(PAGE TEXT Opens)

Claude Whitmyer is co-founder of the University of the Future, LLC (FutureU™).

Mr. Whitmyer has more than 40 years’ experience as an educator, entrepreneur, computer technologist and community organizer.

Whitmyer has served more than 2,000 clients in several hundred corporations, small and micro businesses, and non-profits.

Claude’s consulting focus has ranged from strategic planning, market research, and corporate communications to graduate education, corporate training, and vocational guidance.

He has acted as a professional coach to several dozen executives and managers.

Whitmyer has also worked with more than 500 individual clients using his proprietary career guidance approach, Good Work Guidance™.

Claude has acted as an advisor, teacher, or administrator to more than a dozen graduate, post-Graduate, and private business education programs.

He has managed countless projects, developed numerous certificate programs and courses, and created a decision support system that tracked communications between management and key stakeholders for a major corporation.

At FutureU™ Claude oversees research and development. He also manages the pool of associate consultants, facilitators, and instructional designers who create our products and provide our consulting services. In addition, he teaches our learning online and teaching online public programs.

(PAGE TEXT Closes)

Print the Claude Whitmyer biography above word for word, in full.

(SUPPLIED ENTRIES Opens)

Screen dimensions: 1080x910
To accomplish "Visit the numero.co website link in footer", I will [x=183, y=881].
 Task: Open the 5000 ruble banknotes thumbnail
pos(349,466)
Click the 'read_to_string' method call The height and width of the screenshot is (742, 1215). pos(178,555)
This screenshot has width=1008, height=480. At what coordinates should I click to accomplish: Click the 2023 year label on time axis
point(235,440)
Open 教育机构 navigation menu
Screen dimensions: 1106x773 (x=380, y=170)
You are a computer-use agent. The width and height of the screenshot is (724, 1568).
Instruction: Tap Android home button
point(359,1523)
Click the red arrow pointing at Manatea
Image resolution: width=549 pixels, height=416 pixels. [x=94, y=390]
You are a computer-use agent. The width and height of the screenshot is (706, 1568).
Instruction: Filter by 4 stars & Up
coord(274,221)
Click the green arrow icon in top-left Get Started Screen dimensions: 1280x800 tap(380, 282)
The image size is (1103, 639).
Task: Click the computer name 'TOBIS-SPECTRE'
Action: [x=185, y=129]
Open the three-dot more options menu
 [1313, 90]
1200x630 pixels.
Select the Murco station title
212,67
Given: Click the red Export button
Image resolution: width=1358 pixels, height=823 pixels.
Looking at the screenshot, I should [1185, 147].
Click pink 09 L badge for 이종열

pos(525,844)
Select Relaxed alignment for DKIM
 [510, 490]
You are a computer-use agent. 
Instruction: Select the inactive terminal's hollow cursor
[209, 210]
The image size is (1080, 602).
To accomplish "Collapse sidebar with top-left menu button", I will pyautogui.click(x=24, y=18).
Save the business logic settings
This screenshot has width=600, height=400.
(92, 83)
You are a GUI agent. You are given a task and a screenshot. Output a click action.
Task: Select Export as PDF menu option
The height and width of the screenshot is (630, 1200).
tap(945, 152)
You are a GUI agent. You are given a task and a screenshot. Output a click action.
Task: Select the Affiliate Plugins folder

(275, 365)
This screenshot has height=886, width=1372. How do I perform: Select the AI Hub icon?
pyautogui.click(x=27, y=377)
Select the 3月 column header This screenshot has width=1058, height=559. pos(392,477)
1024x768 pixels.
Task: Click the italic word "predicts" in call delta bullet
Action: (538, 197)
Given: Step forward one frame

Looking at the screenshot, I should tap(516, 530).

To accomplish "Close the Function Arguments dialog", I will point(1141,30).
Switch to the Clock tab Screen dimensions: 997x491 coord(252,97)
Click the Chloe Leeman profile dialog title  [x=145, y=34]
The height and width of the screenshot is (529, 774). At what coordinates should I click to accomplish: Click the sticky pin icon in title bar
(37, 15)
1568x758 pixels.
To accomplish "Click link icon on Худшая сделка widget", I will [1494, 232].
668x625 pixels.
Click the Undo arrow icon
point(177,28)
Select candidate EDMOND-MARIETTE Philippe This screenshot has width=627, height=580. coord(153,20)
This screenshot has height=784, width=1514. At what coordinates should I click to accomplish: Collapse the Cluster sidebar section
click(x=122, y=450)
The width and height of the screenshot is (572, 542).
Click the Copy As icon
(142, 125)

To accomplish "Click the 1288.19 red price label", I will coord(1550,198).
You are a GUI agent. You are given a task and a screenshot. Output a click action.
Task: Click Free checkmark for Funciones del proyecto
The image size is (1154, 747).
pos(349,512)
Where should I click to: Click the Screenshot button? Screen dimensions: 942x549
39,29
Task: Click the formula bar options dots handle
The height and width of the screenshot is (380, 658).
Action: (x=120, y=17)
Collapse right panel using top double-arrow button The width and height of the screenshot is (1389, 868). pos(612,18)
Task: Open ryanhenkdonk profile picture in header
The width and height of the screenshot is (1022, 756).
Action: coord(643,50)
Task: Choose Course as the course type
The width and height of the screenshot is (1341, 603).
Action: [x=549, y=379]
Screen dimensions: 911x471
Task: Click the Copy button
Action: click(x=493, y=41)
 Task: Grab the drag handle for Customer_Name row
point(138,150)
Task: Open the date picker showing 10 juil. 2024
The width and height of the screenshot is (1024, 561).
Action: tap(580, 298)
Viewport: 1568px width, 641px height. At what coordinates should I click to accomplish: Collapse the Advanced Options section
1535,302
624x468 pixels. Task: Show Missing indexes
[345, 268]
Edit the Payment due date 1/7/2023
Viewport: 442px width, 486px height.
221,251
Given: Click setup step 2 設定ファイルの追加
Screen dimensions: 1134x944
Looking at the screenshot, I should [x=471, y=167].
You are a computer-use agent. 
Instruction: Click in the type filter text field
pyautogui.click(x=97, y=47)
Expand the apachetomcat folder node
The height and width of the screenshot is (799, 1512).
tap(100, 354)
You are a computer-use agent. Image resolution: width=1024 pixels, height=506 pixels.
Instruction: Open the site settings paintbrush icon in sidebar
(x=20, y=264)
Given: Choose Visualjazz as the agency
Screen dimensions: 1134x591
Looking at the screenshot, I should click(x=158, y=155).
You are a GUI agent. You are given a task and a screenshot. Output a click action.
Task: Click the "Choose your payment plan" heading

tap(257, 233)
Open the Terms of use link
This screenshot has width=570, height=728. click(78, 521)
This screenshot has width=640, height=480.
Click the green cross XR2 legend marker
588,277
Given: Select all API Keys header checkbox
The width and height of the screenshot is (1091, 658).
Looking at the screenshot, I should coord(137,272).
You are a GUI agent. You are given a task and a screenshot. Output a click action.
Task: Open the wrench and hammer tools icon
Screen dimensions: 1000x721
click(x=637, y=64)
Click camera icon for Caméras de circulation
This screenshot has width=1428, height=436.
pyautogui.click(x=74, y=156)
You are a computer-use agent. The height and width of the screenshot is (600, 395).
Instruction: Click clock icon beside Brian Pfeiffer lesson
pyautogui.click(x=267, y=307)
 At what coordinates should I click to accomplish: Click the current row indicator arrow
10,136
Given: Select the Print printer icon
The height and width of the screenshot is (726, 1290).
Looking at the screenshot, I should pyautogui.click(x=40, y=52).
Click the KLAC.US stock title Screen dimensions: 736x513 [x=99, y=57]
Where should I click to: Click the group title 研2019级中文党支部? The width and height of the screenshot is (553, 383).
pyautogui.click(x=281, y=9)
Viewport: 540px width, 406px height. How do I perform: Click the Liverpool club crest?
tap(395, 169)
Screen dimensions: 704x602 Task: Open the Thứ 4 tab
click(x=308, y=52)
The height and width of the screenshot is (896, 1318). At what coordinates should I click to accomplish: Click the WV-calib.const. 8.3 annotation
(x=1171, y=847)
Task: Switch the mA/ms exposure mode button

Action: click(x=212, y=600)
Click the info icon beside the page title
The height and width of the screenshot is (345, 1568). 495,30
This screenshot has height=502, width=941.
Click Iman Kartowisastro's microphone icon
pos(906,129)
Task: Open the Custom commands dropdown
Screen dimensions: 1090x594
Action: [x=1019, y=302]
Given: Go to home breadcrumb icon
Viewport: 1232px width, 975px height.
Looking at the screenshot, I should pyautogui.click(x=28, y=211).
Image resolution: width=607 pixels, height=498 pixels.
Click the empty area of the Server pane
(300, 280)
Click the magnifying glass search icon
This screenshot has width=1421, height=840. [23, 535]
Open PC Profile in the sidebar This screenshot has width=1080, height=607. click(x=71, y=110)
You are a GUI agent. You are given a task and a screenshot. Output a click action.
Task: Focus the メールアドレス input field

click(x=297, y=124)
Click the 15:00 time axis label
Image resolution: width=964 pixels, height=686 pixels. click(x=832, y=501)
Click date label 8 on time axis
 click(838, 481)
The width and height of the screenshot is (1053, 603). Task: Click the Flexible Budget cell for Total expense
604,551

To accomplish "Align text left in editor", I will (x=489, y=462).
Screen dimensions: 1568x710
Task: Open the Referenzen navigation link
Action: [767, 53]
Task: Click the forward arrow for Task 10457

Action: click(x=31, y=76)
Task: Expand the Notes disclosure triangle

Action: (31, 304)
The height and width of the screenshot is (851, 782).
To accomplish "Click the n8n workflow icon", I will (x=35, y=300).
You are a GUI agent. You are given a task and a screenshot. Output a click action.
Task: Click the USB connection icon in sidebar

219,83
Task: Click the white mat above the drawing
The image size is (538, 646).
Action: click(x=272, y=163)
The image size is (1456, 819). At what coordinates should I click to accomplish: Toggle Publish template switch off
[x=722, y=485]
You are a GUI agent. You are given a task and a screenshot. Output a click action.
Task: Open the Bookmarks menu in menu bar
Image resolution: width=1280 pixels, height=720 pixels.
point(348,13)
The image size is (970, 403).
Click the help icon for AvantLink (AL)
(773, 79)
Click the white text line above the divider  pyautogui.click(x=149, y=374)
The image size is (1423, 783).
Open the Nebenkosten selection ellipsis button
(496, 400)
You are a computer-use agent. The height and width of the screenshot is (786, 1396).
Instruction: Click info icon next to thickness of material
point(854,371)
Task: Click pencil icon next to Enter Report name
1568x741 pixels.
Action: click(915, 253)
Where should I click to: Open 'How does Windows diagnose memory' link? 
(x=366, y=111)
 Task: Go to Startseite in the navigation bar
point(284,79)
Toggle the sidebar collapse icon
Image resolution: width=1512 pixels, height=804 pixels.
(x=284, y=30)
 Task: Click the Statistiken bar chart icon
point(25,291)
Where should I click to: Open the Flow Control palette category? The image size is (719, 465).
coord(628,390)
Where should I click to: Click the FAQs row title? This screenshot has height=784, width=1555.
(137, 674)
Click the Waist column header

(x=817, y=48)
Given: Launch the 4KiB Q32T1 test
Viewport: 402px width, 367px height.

(SUPPLIED ENTRIES Closes)

TASK SOLUTION:
Claude Whitmyer is co-founder of the University of the Future, LLC (FutureU™).

Mr. Whitmyer has more than 40 years’ experience as an educator, entrepreneur, computer technologist and community organizer.

Whitmyer has served more than 2,000 clients in several hundred corporations, small and micro businesses, and non-profits.

Claude’s consulting focus has ranged from strategic planning, market research, and corporate communications to graduate education, corporate training, and vocational guidance.

He has acted as a professional coach to several dozen executives and managers.

Whitmyer has also worked with more than 500 individual clients using his proprietary career guidance approach, Good Work Guidance™.

Claude has acted as an advisor, teacher, or administrator to more than a dozen graduate, post-Graduate, and private business education programs.

He has managed countless projects, developed numerous certificate programs and courses, and created a decision support system that tracked communications between management and key stakeholders for a major corporation.

At FutureU™ Claude oversees research and development. He also manages the pool of associate consultants, facilitators, and instructional designers who create our products and provide our consulting services. In addition, he teaches our learning online and teaching online public programs.